Exercise directions => Repeat the entries exactly, and do not carry the pictures over.

Records provided =>
======

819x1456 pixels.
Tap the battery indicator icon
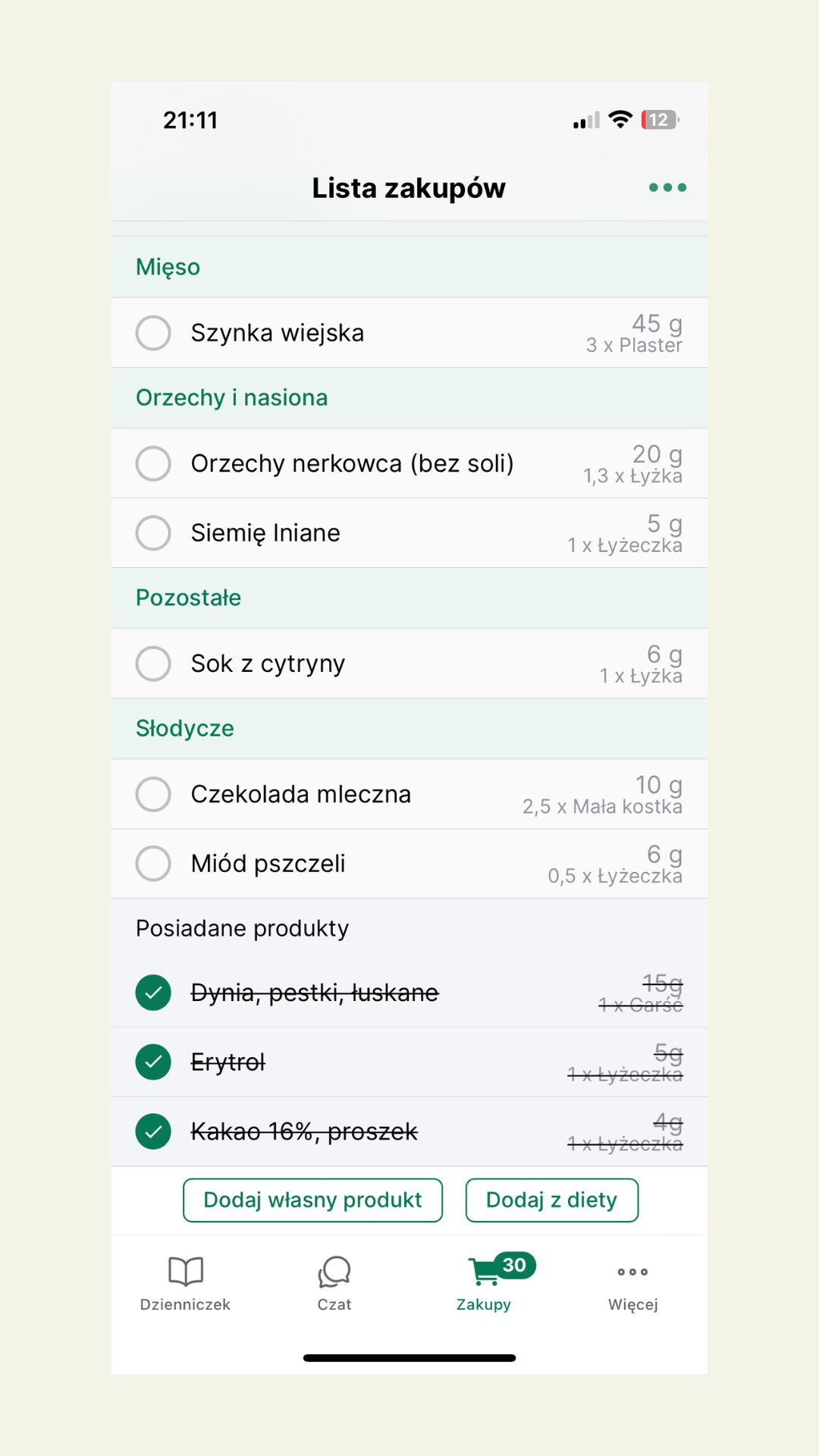(x=660, y=120)
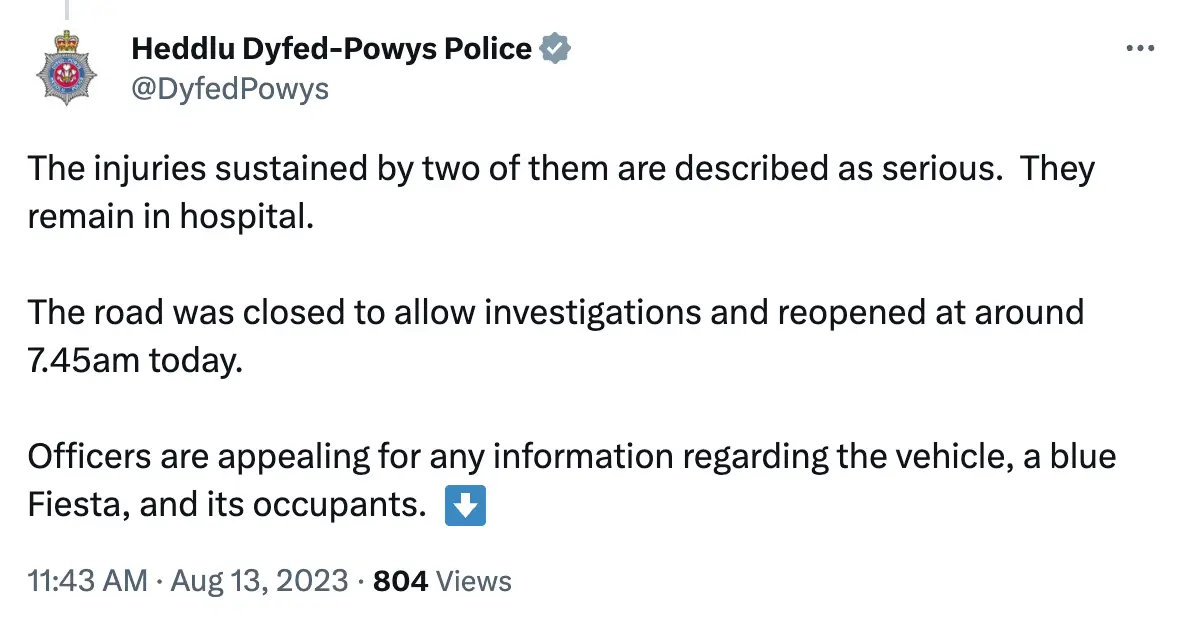This screenshot has height=618, width=1190.
Task: Click the @DyfedPowys handle
Action: click(x=228, y=89)
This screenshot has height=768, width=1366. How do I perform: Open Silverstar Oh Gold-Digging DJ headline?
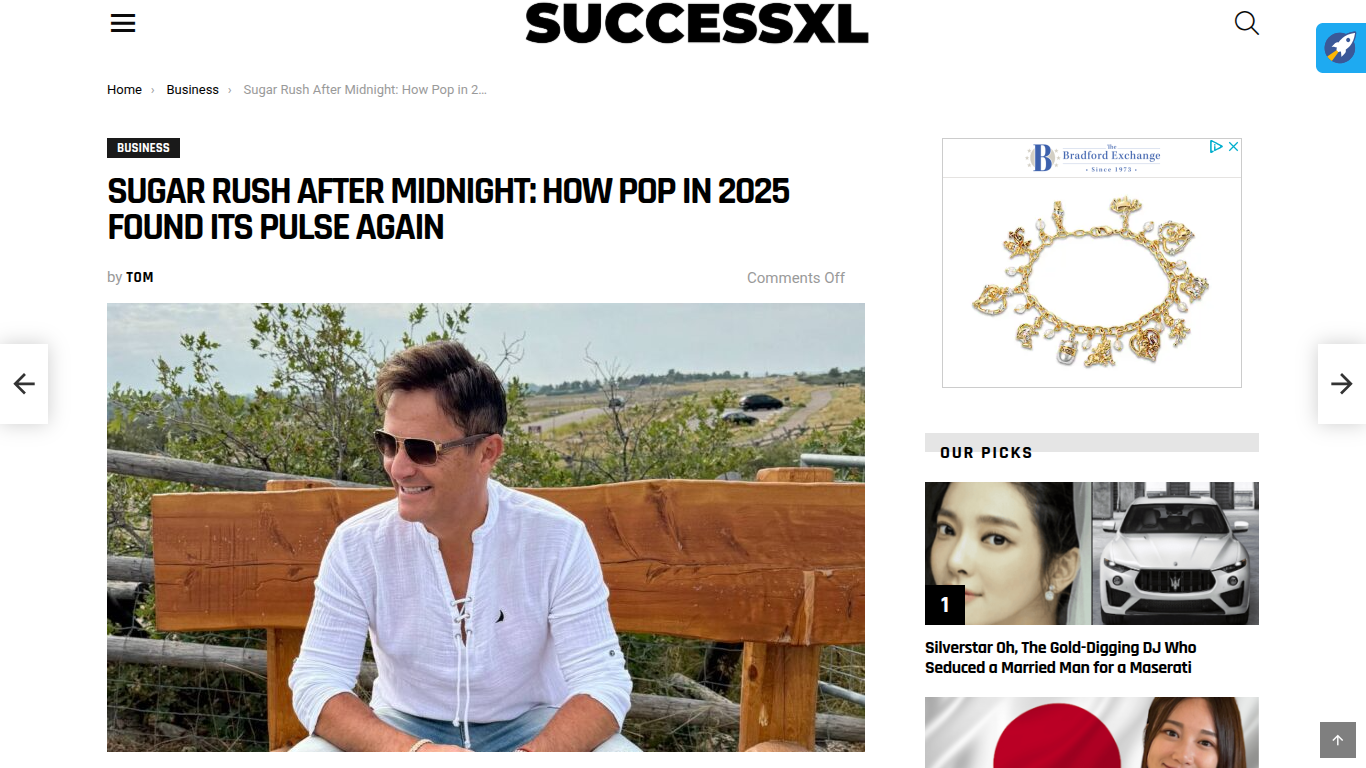(1060, 657)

======

Exercise output =>
819x1456 pixels.
Tap the battery indicator icon
(x=660, y=120)
This screenshot has height=618, width=1190.
Task: Click the @DyfedPowys handle
Action: click(x=228, y=89)
This screenshot has height=768, width=1366. How do I perform: Open Silverstar Oh Gold-Digging DJ headline?
(1060, 657)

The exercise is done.